Batch write of spark SQL to MySQL
The code example is as follows:
object BatchInsertMySQL {
case class Person(name: String, age: Int)
def main(args: Array[String]): Unit = {
//Creating a sparksession object
val conf = new SparkConf()
.setAppName("BatchInsertMySQL")
val spark: SparkSession = SparkSession.builder()
.config(conf)
.getOrCreate()
import spark.implicits._
//MySQL connection parameters
val url = JDBCUtils.url
val user = JDBCUtils.user
val pwd = JDBCUtils.password
//Create the properties object and set the user name and password to connect to MySQL
val properties: Properties = new Properties()
properties.setProperty ("user", user) // user name
properties.setProperty ("password", PWD) // password
properties.setProperty("driver", "com.mysql.jdbc.Driver")
properties.setProperty("numPartitions","10")
//Reading table data in MySQL
val testDF: DataFrame = spark.read.jdbc(url, "test", properties)
Println ("number of partitions in testdf):"+ testDF.rdd.partitions .size)
testDF.createOrReplaceTempView("test")
testDF.persist(StorageLevel.MEMORY_AND_DISK)
testDF.printSchema()
val result =
S' '-- SQL code
""".stripMargin
val resultBatch = spark.sql(result).as[Person]
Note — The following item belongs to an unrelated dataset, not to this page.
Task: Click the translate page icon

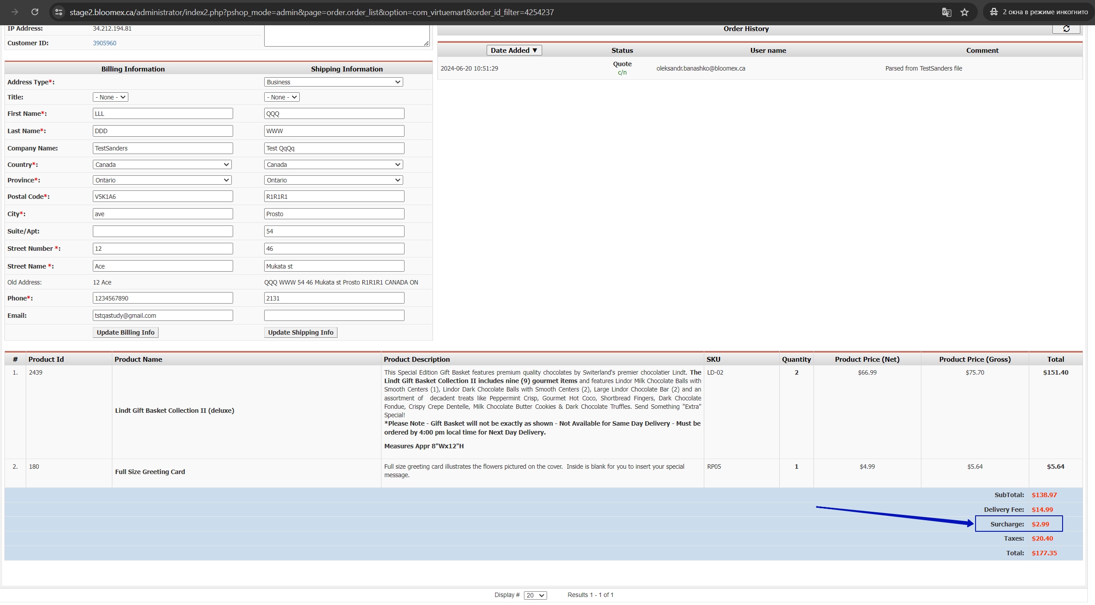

Println ("number of partitions in resultbatch:+ resultBatch.rdd.partitions .size)
//Batch write to MySQL
//Here, it is best to re partition the processed results
//Due to the large amount of data, there will be a lot of data in each partition
resultBatch.repartition(500).foreachPartition(record => {
val list = new ListBuffer[Person]
record.foreach(person => {
val name = Person.name
val age = Person.age
list.append(Person(name,age))
})
Upsertdatematch (list) // batch insert data
})
//Method of batch inserting MySQL
def upsertPerson(list: ListBuffer[Person]): Unit = {
var connect: Connection = null
var pstmt: PreparedStatement = null
try {
connect = JDBCUtils.getConnection()
//Disable auto submit
connect.setAutoCommit(false)
val sql = "REPLACE INTO `person`(name, age)" +
" VALUES(?, ?)"
pstmt = connect.prepareStatement(sql)
var batchIndex = 0
for (person <- list) {
pstmt.setString(1, person.name)
pstmt.setString(2, person.age)
//Add batch
pstmt.addBatch()
batchIndex +=1
//Control the number of submissions,
//MySQL batch write try to limit the amount of submitted batch data, otherwise MySQL will be written to hang up!!!
if(batchIndex % 1000 == 0 && batchIndex !=0){
pstmt.executeBatch()
pstmt.clearBatch()
}
}
//Submit batch
pstmt.executeBatch()
connect.commit()
} catch {
case e: Exception =>
e.printStackTrace()
} finally {
JDBCUtils.closeConnection(connect, pstmt)
}
}
spark.close()
}
}
JDBC connection tool class:
object JDBCUtils {
val user = "root"
val password = "root"
val url = "jdbc:mysql://localhost:3306/mydb"
Class.forName("com.mysql.jdbc.Driver")
//Get a connection
def getConnection() = {
DriverManager.getConnection(url,user,password)
}
//Release the connection
def closeConnection(connection: Connection, pstmt: PreparedStatement): Unit = {
try {
if (pstmt != null) {
pstmt.close()
}
} catch {
case e: Exception => e.printStackTrace()
} finally {
if (connection != null) {
connection.close()
}
}
}
}
summary
When spark writes a large amount of data to MySQL, try to re partition the DF before writing to avoid too much data in the partition. When writing, pay attention to the use offoreachPartitionIn this way, you can get a connection for each partition, and set the batch submission in the partition. The submitted batch is not easy to be too large, so as to avoid hanging the database.
Official account “big data technology and multi warehouse”, reply to “information” to receive big data package.